The Currency Reform for Fair Trade Act 2010 was a bill by the Congress of the United States that sought punitive trade tariffs on countries that have perceived unfair competitive advantaged by such measures as currency manipulation.

The Act followed controversy as to China artificially keeping the yuan lower than its actual value (some say by at least 20%). Further to China there were other countries, most notably Japan, that took measures to weaken their currency.

==Bill==
The bill was introduced by Rep. Timothy Ryan [D-OH] on 13 May 2010. It was passed on to the House Ways and Means committee and the Senate Finance committee on 28 September 2010. The following day it was passed in the House of Representatives by a vote of 348 in favour, 79 opposed and 6 abstentions.
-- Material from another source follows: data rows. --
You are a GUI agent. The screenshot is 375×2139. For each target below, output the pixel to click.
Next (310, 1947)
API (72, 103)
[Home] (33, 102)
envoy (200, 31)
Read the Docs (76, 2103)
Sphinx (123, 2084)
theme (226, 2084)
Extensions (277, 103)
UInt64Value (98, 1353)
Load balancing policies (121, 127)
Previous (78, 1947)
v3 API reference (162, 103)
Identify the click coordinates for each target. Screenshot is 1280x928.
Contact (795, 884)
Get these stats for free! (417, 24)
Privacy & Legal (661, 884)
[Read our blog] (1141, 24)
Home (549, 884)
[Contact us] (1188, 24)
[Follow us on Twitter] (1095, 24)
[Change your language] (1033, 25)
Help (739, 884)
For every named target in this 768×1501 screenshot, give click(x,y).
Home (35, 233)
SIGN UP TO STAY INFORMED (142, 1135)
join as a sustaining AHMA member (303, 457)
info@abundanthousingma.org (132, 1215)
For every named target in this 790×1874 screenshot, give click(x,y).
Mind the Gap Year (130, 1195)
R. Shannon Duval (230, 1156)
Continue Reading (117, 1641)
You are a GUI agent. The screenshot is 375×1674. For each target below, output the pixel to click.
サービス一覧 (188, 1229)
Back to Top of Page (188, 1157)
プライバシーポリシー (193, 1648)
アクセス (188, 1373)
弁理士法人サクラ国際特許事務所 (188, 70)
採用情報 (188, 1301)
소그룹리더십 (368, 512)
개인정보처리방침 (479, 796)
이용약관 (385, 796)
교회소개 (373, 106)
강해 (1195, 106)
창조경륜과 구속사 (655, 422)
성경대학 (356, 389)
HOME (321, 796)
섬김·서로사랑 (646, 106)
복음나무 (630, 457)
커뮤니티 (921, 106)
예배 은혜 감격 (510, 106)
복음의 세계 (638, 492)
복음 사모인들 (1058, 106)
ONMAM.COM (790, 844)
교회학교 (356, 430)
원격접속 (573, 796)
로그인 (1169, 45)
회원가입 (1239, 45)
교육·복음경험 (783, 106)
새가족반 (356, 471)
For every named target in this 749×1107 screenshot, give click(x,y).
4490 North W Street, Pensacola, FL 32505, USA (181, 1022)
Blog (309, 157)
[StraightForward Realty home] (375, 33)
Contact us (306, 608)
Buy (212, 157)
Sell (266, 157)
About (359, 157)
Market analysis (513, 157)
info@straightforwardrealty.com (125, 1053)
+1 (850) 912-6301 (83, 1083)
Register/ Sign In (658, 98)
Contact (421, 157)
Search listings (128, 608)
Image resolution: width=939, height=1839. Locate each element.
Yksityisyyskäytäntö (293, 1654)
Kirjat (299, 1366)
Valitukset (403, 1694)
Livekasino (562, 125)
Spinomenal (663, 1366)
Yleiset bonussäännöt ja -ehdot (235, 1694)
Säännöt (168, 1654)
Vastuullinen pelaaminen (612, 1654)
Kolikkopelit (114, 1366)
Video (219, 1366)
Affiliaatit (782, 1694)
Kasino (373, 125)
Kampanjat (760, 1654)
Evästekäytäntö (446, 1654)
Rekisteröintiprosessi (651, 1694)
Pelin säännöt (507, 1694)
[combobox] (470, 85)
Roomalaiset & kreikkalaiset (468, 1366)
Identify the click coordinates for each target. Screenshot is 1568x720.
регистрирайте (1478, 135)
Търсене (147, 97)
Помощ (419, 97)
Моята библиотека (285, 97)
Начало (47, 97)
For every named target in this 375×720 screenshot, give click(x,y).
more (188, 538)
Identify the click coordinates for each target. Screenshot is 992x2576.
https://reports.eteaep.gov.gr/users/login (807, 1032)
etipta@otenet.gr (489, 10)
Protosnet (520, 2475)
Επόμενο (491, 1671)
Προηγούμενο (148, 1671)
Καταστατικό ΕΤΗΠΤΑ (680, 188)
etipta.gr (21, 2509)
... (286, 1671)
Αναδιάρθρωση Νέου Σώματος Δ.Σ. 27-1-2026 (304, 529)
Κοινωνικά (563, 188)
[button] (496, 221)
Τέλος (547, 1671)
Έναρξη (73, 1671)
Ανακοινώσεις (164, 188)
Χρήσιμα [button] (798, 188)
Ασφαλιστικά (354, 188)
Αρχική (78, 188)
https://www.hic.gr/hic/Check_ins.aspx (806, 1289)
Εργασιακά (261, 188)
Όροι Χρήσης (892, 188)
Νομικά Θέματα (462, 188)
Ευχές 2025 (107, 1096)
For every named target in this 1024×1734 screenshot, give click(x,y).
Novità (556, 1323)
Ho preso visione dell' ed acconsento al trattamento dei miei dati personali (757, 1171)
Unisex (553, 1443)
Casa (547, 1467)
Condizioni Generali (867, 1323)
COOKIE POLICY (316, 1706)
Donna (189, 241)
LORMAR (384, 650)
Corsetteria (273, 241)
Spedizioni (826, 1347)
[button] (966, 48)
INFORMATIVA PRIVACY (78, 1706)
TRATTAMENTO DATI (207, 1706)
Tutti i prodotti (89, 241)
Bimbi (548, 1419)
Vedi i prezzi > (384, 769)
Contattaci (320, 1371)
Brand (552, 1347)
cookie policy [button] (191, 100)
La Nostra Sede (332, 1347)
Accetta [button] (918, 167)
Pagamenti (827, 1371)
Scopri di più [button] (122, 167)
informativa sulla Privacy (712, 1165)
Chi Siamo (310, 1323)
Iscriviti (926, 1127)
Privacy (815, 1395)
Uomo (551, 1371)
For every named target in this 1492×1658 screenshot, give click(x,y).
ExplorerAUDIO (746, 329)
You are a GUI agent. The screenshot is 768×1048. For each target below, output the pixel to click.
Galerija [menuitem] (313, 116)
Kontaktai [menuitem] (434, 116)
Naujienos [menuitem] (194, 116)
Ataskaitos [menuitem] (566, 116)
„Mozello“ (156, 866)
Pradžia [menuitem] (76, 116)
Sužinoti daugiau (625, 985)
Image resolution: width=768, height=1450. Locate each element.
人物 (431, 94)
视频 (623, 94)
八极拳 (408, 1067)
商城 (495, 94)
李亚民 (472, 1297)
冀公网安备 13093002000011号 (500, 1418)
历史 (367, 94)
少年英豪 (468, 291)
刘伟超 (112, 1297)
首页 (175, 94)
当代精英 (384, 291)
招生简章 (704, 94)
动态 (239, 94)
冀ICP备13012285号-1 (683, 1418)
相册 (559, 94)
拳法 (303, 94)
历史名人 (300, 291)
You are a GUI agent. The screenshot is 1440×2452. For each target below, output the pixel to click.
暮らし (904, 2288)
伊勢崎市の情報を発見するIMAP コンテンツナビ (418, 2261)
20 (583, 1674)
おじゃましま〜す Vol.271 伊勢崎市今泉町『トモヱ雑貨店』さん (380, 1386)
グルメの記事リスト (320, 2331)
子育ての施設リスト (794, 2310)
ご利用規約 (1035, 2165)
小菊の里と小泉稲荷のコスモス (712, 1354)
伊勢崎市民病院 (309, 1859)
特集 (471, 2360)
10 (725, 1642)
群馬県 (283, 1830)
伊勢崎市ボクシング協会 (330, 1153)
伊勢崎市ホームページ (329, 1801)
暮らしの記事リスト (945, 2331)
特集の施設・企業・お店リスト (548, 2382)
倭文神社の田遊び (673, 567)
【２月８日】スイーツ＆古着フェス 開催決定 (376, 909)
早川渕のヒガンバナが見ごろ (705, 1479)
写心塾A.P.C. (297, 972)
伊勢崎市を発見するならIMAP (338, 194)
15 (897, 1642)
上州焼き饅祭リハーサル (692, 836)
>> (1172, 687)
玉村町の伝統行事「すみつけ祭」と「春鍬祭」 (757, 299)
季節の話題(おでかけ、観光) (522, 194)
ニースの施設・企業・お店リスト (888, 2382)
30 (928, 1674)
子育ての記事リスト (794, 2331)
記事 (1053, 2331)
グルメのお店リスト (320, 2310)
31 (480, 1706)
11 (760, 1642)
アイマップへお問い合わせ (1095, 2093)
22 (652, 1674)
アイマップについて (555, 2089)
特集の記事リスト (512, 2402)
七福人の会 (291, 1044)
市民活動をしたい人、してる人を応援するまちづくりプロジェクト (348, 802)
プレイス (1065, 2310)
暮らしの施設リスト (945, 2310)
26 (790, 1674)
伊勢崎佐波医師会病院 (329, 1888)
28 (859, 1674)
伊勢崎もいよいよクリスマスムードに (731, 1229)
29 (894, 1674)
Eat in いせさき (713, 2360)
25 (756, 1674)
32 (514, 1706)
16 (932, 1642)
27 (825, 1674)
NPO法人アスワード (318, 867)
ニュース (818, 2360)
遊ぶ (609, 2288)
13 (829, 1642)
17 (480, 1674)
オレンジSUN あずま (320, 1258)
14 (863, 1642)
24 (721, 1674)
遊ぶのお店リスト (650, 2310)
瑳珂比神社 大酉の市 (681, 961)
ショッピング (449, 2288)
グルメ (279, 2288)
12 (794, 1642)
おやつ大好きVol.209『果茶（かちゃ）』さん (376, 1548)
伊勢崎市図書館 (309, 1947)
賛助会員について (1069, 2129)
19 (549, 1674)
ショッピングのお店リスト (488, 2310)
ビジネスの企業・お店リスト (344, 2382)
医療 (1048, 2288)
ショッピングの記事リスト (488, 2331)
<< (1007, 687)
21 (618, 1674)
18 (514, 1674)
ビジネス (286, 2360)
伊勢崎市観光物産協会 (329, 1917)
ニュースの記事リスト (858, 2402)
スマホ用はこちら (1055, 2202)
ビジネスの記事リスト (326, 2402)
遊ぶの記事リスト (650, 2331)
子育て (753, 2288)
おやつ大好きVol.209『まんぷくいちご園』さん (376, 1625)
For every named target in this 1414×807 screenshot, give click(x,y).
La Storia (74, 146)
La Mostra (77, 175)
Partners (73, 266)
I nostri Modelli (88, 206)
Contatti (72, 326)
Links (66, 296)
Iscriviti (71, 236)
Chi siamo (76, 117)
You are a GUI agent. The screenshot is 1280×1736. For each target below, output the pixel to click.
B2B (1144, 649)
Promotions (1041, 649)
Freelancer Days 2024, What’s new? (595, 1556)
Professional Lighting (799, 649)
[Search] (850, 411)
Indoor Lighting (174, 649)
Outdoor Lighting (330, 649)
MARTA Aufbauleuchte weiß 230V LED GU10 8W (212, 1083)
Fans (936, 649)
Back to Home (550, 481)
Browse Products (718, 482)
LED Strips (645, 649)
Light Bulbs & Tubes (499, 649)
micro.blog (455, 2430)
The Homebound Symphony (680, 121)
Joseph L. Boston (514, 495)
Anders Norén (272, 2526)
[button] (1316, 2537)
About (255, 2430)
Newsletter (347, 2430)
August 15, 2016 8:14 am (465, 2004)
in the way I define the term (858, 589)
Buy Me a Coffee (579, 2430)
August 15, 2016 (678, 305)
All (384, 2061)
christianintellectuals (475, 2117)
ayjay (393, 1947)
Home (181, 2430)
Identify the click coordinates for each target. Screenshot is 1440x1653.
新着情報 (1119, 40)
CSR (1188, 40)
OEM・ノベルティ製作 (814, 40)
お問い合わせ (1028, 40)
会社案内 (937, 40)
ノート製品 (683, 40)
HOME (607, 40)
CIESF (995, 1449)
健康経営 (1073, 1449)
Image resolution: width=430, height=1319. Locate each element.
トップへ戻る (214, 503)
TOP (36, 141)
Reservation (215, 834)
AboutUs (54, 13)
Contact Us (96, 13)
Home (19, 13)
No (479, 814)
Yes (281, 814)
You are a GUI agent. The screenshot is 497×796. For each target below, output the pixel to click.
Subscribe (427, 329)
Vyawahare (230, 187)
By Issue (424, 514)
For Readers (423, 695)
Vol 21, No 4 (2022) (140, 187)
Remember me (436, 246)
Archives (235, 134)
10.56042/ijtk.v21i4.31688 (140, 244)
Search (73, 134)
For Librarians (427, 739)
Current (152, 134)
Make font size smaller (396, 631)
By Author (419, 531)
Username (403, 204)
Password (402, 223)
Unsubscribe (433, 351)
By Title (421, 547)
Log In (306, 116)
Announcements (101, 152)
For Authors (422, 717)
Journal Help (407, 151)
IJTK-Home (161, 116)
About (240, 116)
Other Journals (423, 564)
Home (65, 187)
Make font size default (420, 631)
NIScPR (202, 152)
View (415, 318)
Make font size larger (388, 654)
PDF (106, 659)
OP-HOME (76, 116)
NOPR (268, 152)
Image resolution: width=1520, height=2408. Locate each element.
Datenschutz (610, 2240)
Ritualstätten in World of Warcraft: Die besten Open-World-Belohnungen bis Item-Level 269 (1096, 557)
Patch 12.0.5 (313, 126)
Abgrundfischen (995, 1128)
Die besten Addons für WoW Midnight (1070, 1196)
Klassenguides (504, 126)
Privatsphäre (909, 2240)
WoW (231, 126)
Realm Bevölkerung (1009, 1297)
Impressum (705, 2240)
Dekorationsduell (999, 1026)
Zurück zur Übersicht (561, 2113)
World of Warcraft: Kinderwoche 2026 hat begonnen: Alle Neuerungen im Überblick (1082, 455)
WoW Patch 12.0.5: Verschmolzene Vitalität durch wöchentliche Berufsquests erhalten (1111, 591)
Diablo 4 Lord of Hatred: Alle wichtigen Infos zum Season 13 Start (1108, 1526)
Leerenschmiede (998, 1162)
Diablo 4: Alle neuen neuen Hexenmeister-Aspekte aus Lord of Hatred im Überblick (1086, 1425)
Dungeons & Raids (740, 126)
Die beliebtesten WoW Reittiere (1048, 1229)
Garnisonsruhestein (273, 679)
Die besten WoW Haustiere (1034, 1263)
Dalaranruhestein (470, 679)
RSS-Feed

The House bill amended the Tariff Act of 1930 in that this version require the president's administration to: (1) determine, based on certain requirements, if the currency exchange rate of a country that exports goods or services to the US is "fundamentally and actionably undervalued or overvalued" against the American dollar for an 18-month period; and (2) should there be deemed a violation, the administration should to take action in the form of a "countervailing duty or antidumping duty" so as to offset such a misalignment. It also said the currency of a non-market economy would be subject to the provisions of the Act.

===Amendments===
An amendment was offered in the House committee, and was adopted.